Don’t stand between a stubborn old man and a million dollars – he’s liable to ignore you and try to walk hundreds of miles to get what’s owed him. This is one of the more surface-level lessons one can learn from Nebraska, the latest film from director Alexander Payne (Sideways, The Descendants). It stars Bruce Dern as elderly alcoholic Woody, who believes wholeheartedly that he has won $1,000,000 in a marketing sweepstake, and wishes to travel from Montana, where he lives, to Lincoln, Nebraska to collect his prize. His embattled son, David (Will Forte) is eventually shanghaied into accompanying him, much to the dismay of Woody’s wife Kate (June Squibb).

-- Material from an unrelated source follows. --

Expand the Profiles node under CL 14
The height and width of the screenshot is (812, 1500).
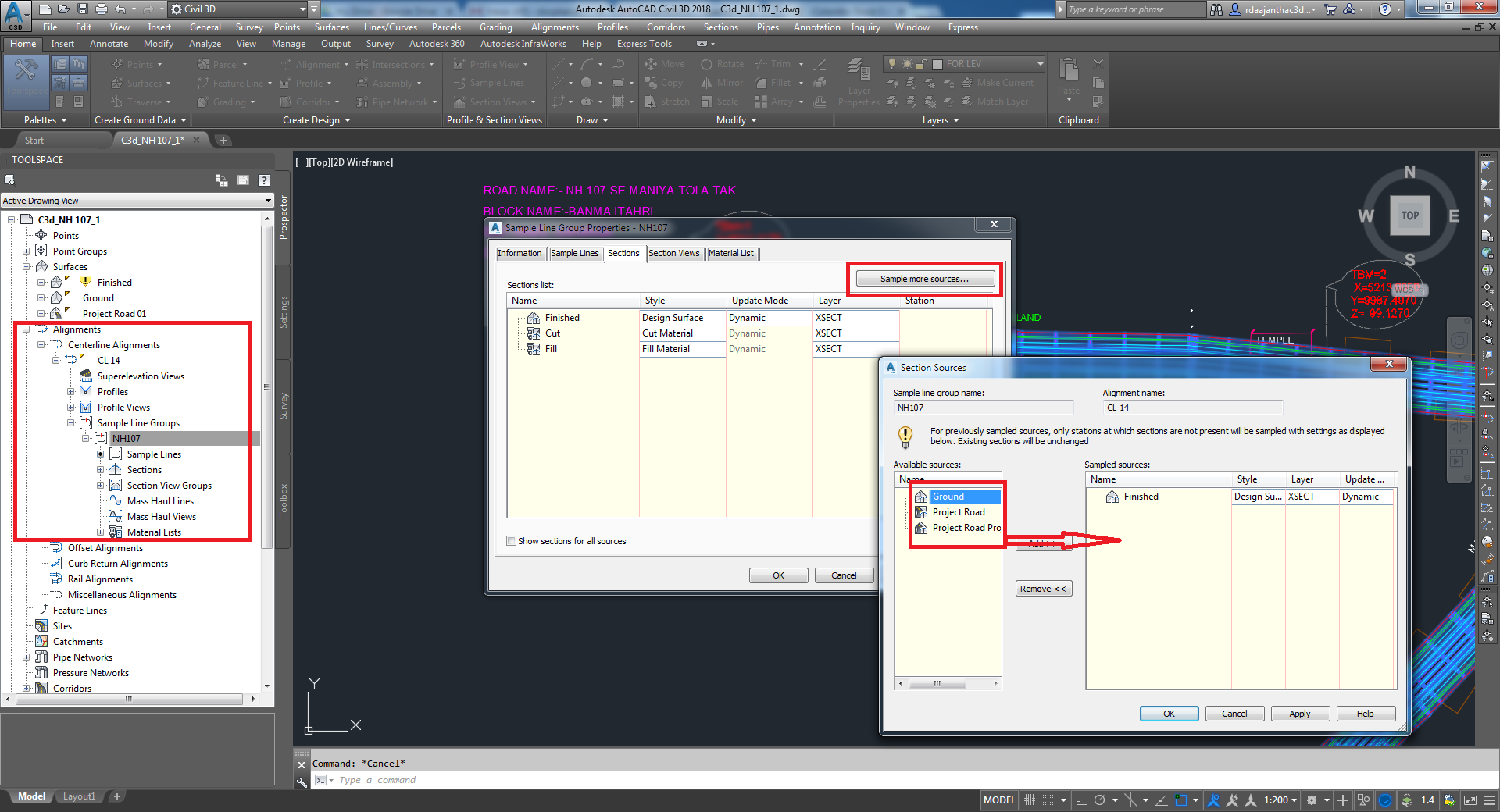pyautogui.click(x=72, y=391)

This modest premise develops into a far more powerful drama as the minimalist plot unfolds, with the relationships amongst Woody’s family and friends tested by the apparent riches he is expecting. That Woody is unable to name anything he would spend the money on except a new truck and a water condenser is the first hint of many that his single-mindedness is not purely motivated by the pecuniary reward on offer. David, his son, is certainly aware that the money is a pipe-dream, and Will Forte conveys his sense of despairing concern touchingly, always patient but occasionally justifiably curt.

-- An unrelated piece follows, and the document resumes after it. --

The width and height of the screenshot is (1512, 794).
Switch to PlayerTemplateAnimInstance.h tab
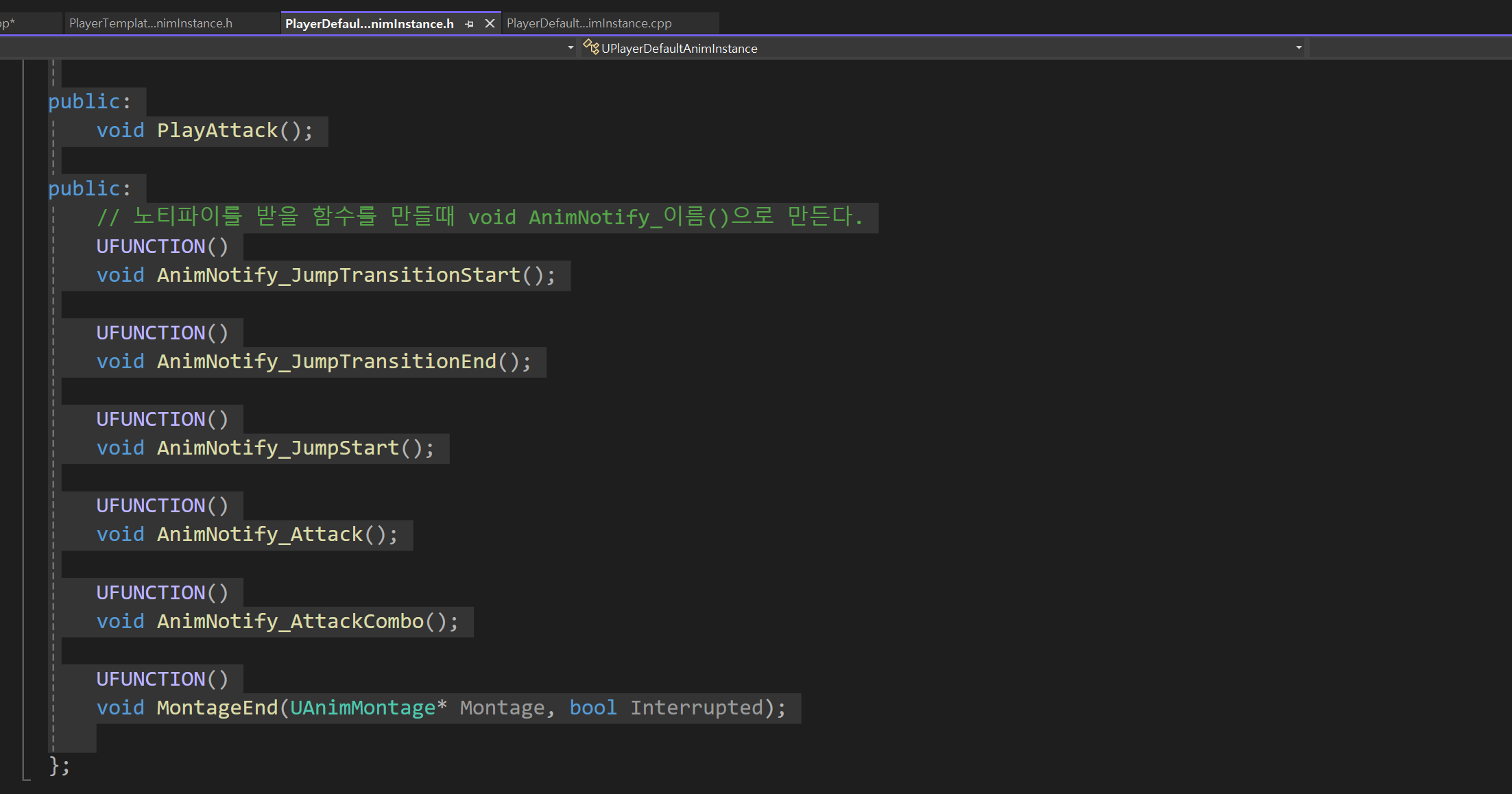pos(151,23)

However, most of the film is dominated by folk older than Forte, and it is the behaviour of these elderly people which leads to much of the humour in a film which can certainly be reductively labelled a comedy. The golden oldies of Montana and Nebraska tell it like it is, in short. Kate does not hesitate to label her husband’s dead family members whores and saps, and swears like a trooper when the situation calls for it. The scheming figure from Woody’s past, Ed Pegram (Stacy Keach), attempts to exercise a physically threatening dominance, despite being nearly as old as everyone else in Hawthorne, where Woody and David are waylaid and which comes across like the town that time forgot. The lack of visible youth is a telling sign that Payne wants us to dwell on the past in the same way that most of the elderly characters are forced to.5390707-Film-Trailer-Nebraska

Bruce Dern’s Woody is a marvel of character acting; his stoop, his walk, his absent looks and reticent speech all contribute to his personality. This personality is one which only grows on you as you watch, and as his reasons for the pursuit of his pot of gold become less and less entangled with the possibility of dementia or Alzheimer’s. Mentions of the Korean War are a glimpse at the layers behind this man, and are just one way in which Nebraska deals with a lot more than would seem evident at first. Even on the surface, though, the film shines. Its cinematography is stunning, the choice to film in black and white one which justifies itself consistently throughout the runtime; the lingering shots of pastoral scenes further distance the mood from modernity, and the entrance into Lincoln near the finale is jarring after the meditative American countryside. Special mention must also go to Mark Orton’s superb soundtrack, which only increases the sense of place and mood.

The slow pace of Nebraska might not be some people’s thing, and there were very brief windows where scenes could have been shortened, but for the most part the decisions made by Alexander Payne all served to further immerse the audience in the feeling of retrospect and antiquarianism. Despite some sentimentality, the cast here do a fine job with a fine script, producing one of the finest films of the year.